▸ Problem to work on
Give back the entries exactly, ending with the "Expand the post" line.

▸ Records for this task
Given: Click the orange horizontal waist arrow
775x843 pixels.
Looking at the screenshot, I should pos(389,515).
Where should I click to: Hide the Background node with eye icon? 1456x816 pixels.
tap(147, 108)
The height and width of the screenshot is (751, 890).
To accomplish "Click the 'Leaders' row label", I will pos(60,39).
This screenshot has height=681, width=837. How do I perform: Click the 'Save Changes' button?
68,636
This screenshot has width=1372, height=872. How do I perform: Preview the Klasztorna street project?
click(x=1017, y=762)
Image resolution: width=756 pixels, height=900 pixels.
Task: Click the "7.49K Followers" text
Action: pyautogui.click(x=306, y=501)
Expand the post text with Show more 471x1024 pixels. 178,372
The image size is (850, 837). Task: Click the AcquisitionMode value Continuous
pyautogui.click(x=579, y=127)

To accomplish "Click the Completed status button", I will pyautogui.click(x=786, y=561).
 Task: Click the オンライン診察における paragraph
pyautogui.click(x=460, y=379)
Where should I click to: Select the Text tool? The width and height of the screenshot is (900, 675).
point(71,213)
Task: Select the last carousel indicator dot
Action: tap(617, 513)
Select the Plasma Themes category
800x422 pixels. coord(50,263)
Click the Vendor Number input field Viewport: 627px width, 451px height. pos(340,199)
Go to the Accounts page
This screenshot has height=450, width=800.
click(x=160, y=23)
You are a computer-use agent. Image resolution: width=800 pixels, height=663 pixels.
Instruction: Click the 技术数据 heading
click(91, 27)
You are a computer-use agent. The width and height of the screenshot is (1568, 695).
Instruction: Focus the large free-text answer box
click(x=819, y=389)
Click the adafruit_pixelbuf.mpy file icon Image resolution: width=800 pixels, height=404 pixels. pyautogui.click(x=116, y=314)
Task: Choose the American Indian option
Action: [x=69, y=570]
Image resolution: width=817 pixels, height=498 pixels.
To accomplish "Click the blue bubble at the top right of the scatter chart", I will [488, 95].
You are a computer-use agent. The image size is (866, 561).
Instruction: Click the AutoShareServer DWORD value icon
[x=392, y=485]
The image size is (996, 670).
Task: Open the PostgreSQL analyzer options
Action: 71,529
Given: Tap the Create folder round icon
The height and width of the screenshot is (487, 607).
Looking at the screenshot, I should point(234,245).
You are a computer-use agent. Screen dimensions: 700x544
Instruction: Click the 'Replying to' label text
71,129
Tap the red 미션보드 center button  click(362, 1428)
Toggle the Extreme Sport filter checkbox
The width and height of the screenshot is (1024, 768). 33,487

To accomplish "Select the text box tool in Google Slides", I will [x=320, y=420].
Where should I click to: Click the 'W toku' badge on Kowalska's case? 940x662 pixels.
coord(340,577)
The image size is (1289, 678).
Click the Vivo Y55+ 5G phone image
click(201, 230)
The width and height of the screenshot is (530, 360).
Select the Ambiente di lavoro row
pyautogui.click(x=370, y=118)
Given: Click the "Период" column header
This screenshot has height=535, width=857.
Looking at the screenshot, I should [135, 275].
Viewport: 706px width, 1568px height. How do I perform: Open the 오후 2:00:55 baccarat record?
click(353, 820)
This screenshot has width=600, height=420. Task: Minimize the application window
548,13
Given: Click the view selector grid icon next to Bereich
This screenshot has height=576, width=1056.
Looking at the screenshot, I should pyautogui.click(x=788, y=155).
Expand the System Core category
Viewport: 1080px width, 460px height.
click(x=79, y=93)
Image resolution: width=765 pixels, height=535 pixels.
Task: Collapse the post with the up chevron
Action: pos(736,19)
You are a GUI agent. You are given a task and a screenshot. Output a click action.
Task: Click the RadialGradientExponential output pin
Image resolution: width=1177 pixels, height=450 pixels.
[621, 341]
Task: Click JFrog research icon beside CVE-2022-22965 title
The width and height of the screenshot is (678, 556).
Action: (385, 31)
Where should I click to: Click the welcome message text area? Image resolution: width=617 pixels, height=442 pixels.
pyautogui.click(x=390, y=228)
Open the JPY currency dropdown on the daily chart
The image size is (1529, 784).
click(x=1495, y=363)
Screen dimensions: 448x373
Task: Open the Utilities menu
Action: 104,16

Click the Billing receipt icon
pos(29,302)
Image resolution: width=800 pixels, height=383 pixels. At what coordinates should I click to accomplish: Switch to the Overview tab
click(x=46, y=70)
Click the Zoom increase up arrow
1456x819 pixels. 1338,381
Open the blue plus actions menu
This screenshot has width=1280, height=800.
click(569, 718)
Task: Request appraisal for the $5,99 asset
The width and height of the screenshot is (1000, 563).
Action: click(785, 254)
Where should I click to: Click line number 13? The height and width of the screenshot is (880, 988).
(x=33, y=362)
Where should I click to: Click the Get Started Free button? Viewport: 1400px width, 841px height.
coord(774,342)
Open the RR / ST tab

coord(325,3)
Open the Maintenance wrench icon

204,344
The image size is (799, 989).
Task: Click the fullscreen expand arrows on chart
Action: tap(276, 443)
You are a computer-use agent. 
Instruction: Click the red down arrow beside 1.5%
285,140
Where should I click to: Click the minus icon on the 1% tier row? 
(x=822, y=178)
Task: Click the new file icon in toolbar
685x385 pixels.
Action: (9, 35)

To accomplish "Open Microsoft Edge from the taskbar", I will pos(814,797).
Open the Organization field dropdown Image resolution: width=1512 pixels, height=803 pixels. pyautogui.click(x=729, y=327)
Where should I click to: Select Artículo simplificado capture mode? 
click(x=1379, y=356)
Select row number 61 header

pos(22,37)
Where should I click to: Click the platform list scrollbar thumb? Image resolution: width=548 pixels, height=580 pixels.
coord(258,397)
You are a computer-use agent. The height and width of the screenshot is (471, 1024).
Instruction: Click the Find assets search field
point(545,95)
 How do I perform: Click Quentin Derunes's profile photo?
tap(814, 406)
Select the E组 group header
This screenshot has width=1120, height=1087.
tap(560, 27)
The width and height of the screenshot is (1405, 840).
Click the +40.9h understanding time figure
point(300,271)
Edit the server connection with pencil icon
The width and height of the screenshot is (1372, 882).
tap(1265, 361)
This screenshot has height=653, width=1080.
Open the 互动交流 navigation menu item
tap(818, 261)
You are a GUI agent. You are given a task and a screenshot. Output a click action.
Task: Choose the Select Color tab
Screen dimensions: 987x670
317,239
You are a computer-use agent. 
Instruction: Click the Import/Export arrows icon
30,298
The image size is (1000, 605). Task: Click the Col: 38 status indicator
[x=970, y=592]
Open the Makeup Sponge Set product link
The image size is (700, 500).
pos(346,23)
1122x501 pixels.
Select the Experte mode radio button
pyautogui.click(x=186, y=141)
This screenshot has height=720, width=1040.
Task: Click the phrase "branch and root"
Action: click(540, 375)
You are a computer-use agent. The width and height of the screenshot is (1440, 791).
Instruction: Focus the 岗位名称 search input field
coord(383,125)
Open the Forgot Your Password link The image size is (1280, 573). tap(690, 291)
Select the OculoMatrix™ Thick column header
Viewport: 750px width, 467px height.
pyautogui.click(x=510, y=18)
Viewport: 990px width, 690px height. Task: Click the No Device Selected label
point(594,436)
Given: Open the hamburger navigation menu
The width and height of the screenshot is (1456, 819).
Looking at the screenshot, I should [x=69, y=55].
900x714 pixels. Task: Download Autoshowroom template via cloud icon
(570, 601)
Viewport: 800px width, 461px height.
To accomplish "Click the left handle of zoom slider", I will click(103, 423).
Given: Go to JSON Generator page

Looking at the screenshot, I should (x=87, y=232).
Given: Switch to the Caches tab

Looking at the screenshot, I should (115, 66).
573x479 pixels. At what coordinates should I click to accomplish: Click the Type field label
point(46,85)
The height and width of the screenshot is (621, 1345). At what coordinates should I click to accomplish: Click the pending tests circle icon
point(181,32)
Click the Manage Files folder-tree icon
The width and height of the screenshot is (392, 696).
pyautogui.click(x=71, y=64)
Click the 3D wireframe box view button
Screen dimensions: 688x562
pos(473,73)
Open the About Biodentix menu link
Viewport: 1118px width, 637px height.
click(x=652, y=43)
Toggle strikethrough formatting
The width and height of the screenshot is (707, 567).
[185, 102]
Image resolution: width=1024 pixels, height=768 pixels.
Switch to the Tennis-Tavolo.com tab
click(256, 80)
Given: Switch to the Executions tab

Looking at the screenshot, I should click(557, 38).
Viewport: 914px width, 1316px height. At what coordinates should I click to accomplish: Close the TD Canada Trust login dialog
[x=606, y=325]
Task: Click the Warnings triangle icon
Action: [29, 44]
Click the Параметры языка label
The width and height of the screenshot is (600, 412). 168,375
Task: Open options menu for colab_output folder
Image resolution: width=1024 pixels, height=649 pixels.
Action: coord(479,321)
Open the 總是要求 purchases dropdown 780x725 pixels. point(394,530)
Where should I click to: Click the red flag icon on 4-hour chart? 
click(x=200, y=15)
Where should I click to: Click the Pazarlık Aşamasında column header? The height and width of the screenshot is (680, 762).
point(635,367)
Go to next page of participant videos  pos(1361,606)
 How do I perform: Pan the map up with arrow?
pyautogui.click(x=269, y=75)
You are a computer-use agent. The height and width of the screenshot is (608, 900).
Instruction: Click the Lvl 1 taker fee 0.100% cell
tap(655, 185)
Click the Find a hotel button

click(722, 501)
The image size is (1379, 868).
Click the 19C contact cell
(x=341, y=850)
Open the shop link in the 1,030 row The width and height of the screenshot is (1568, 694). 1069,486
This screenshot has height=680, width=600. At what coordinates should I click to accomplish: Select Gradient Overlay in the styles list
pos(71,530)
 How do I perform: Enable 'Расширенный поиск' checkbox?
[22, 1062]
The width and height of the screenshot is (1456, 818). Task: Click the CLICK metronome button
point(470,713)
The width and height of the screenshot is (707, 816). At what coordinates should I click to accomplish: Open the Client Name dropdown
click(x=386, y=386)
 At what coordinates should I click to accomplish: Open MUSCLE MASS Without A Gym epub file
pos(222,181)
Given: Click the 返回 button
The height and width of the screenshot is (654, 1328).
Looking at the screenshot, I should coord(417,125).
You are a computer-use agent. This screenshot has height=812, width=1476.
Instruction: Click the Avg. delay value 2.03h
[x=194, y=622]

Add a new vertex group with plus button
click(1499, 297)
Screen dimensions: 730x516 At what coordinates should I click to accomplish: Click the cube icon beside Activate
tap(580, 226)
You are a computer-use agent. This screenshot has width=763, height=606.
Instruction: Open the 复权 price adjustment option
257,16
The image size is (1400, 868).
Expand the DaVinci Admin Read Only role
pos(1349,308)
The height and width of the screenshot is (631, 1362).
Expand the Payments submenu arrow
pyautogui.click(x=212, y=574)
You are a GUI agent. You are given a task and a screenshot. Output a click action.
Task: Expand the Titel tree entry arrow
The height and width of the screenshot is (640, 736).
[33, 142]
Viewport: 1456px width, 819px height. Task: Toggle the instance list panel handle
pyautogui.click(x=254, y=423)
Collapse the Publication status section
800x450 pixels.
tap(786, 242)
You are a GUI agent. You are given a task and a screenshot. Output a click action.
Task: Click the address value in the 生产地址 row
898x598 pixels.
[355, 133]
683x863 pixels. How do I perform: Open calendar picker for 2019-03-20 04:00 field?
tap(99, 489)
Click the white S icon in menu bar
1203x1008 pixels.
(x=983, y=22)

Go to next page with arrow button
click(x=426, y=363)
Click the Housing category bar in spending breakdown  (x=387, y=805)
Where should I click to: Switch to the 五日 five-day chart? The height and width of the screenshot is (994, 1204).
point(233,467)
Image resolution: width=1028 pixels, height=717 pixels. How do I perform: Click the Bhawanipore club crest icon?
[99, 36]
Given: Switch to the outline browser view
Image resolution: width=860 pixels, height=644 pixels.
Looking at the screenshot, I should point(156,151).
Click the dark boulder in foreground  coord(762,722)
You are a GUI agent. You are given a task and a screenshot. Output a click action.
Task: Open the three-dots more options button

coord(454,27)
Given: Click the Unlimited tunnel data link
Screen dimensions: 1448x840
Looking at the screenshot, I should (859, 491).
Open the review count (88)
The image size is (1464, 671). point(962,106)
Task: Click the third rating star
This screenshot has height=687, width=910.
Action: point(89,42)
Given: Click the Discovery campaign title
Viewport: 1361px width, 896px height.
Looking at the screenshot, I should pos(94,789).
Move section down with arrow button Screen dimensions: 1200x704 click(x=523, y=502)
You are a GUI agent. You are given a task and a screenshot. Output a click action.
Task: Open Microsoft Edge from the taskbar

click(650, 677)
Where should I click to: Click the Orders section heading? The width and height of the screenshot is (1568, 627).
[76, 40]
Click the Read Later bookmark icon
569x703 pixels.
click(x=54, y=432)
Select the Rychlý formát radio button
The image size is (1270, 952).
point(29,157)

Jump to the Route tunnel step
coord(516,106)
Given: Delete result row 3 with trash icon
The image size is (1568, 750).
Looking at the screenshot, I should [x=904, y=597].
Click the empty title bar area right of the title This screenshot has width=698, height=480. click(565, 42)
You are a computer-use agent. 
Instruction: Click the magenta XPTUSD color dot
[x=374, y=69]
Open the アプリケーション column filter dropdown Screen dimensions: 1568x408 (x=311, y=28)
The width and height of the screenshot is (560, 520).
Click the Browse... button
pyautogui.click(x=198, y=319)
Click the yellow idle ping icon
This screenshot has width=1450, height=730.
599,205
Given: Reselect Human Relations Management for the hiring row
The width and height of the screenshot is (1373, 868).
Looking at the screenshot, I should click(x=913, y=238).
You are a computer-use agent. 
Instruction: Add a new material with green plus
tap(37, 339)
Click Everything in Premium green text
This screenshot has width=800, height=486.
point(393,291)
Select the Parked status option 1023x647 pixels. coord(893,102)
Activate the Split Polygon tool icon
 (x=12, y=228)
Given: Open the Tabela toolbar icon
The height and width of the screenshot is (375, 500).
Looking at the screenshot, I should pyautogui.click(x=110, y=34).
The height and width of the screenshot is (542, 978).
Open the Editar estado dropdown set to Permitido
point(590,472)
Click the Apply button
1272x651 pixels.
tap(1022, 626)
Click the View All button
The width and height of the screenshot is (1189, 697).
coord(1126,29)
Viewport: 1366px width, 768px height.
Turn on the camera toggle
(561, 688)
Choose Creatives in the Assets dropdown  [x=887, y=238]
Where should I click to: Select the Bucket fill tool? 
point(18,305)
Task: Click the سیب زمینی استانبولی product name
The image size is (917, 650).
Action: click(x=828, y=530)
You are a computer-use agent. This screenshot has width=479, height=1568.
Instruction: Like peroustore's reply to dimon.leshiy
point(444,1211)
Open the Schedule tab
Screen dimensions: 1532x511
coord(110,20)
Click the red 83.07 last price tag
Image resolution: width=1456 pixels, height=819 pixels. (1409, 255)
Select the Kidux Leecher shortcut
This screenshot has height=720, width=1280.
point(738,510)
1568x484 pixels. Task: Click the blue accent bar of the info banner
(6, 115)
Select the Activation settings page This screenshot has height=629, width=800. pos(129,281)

▸ Task solution
Given: Click the orange horizontal waist arrow
775x843 pixels.
Looking at the screenshot, I should pos(389,515).
Where should I click to: Hide the Background node with eye icon? 1456x816 pixels.
tap(147, 108)
The height and width of the screenshot is (751, 890).
To accomplish "Click the 'Leaders' row label", I will pos(60,39).
This screenshot has height=681, width=837. How do I perform: Click the 'Save Changes' button?
68,636
This screenshot has width=1372, height=872. How do I perform: Preview the Klasztorna street project?
click(x=1017, y=762)
Image resolution: width=756 pixels, height=900 pixels.
Task: Click the "7.49K Followers" text
Action: pyautogui.click(x=306, y=501)
Expand the post text with Show more 471x1024 pixels. 178,372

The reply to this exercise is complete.